*Required work:* Look through the data and write out every line with the word "address" in it.

--*--

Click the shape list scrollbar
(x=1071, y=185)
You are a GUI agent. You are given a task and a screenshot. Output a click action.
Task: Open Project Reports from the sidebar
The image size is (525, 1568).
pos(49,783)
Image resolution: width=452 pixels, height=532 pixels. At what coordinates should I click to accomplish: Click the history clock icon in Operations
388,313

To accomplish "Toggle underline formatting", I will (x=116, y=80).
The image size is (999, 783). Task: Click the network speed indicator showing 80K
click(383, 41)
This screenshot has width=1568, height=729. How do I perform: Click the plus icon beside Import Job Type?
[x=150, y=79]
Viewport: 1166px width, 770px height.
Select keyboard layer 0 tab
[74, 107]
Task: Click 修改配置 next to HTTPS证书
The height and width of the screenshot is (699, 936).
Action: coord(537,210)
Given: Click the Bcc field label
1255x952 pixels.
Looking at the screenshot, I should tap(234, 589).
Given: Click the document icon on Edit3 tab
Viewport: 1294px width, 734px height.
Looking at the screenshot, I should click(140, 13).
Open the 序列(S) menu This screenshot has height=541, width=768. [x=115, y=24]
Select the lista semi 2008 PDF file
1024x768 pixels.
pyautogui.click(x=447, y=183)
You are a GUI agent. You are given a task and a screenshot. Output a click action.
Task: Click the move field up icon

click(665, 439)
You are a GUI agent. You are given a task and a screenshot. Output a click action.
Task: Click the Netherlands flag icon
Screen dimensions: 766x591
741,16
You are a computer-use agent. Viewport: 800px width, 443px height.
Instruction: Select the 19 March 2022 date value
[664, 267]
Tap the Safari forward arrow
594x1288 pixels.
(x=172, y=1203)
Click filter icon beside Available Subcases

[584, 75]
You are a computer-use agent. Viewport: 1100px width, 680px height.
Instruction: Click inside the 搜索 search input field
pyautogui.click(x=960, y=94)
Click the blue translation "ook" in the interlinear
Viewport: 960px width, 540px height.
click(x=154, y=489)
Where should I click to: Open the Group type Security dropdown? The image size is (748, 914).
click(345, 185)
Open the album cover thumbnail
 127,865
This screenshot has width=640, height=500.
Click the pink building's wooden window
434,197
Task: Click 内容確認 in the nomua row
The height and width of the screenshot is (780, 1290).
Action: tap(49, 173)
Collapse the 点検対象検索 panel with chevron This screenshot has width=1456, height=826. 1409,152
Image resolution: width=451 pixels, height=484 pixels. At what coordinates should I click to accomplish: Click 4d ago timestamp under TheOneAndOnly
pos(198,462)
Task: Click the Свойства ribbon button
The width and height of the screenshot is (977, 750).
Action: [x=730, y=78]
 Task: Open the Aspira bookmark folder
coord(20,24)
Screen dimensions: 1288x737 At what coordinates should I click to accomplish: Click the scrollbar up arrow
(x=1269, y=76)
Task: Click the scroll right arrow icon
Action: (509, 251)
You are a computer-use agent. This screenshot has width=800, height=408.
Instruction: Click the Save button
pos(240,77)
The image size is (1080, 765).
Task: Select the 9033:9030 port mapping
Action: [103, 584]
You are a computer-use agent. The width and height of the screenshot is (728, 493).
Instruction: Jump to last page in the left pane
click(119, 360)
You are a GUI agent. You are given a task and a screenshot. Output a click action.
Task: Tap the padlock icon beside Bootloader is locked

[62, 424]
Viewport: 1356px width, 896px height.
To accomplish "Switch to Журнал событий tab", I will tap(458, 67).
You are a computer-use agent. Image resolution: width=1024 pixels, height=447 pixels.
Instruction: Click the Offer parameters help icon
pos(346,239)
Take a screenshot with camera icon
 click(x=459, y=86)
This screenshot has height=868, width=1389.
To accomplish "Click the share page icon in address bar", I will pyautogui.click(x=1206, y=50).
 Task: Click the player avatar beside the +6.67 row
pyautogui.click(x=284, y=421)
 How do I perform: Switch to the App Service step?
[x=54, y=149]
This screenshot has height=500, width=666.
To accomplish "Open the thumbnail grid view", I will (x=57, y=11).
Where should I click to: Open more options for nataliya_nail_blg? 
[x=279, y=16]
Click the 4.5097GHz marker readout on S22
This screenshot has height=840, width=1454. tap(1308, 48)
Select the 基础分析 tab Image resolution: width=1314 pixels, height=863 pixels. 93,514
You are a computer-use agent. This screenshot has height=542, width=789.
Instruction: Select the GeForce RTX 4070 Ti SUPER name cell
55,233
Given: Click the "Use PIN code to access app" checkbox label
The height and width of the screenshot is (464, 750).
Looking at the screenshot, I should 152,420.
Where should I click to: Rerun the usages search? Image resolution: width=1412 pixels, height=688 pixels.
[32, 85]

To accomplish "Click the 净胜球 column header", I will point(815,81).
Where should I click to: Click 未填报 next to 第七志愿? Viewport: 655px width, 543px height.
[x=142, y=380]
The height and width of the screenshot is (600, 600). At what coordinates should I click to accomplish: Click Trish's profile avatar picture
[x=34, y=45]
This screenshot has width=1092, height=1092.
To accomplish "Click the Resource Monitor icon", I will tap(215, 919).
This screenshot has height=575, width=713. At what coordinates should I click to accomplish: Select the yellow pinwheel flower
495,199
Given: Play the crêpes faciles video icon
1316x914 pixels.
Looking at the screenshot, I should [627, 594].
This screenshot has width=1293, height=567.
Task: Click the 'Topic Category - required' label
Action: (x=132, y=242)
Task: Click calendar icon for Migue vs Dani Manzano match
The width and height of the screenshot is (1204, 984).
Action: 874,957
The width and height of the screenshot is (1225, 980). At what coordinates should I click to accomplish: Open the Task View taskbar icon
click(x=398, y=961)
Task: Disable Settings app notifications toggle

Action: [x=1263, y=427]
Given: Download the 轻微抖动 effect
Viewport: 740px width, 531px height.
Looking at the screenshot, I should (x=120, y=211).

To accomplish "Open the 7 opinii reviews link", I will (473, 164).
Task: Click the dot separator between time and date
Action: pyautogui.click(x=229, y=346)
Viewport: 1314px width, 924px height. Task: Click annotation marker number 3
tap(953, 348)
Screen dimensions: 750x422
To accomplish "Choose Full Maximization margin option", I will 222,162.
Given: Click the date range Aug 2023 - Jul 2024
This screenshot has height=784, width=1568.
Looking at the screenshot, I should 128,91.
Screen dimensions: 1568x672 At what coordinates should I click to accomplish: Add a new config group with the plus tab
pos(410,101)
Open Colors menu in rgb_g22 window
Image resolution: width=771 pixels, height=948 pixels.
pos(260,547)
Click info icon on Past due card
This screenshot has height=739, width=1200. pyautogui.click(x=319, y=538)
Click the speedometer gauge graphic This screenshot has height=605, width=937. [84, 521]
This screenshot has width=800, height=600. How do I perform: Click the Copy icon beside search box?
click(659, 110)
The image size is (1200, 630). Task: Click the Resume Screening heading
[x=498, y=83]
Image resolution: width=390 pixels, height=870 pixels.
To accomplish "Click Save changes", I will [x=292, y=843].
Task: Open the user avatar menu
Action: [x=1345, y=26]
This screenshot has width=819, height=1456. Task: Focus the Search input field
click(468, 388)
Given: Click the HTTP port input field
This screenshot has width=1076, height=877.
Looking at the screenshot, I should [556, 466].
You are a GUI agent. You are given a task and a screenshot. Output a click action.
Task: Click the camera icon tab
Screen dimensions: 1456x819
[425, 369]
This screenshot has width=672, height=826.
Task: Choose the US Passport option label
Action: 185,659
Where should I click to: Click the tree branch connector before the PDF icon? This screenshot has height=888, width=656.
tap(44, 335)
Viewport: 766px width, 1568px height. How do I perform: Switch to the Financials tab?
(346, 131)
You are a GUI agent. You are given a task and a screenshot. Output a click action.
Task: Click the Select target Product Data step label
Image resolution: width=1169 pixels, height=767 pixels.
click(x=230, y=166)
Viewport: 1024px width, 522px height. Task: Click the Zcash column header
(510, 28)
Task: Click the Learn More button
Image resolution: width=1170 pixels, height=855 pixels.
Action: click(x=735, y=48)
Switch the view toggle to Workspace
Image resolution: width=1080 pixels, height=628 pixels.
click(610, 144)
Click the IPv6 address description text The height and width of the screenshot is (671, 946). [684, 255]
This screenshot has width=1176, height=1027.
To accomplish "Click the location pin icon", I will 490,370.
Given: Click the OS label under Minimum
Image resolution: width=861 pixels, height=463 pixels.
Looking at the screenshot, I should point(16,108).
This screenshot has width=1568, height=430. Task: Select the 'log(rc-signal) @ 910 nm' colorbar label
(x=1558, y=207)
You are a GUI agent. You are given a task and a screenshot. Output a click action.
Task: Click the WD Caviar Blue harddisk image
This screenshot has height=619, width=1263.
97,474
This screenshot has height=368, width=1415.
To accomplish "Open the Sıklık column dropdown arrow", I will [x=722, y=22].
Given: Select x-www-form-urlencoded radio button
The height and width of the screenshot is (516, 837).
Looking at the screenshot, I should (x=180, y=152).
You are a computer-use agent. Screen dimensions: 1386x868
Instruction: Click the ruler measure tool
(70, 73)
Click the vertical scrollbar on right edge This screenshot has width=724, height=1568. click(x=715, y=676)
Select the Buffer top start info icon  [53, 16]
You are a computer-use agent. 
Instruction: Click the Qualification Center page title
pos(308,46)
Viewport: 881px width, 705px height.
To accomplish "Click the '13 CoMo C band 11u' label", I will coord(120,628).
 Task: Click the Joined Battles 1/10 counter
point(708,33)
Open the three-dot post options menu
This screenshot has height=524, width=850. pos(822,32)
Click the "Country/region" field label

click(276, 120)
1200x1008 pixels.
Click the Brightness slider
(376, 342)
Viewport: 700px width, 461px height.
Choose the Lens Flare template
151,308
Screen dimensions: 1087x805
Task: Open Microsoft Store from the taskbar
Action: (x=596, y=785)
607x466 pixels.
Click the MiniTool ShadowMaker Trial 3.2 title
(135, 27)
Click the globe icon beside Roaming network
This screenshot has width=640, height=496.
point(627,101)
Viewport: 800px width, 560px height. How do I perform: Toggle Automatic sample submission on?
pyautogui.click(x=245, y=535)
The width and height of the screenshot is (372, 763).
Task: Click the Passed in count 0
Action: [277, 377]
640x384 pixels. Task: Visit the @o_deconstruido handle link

--*--

*Output of the task:*
To accomplish "Click the share page icon in address bar", I will pyautogui.click(x=1206, y=50).
Click the IPv6 address description text The height and width of the screenshot is (671, 946). [684, 255]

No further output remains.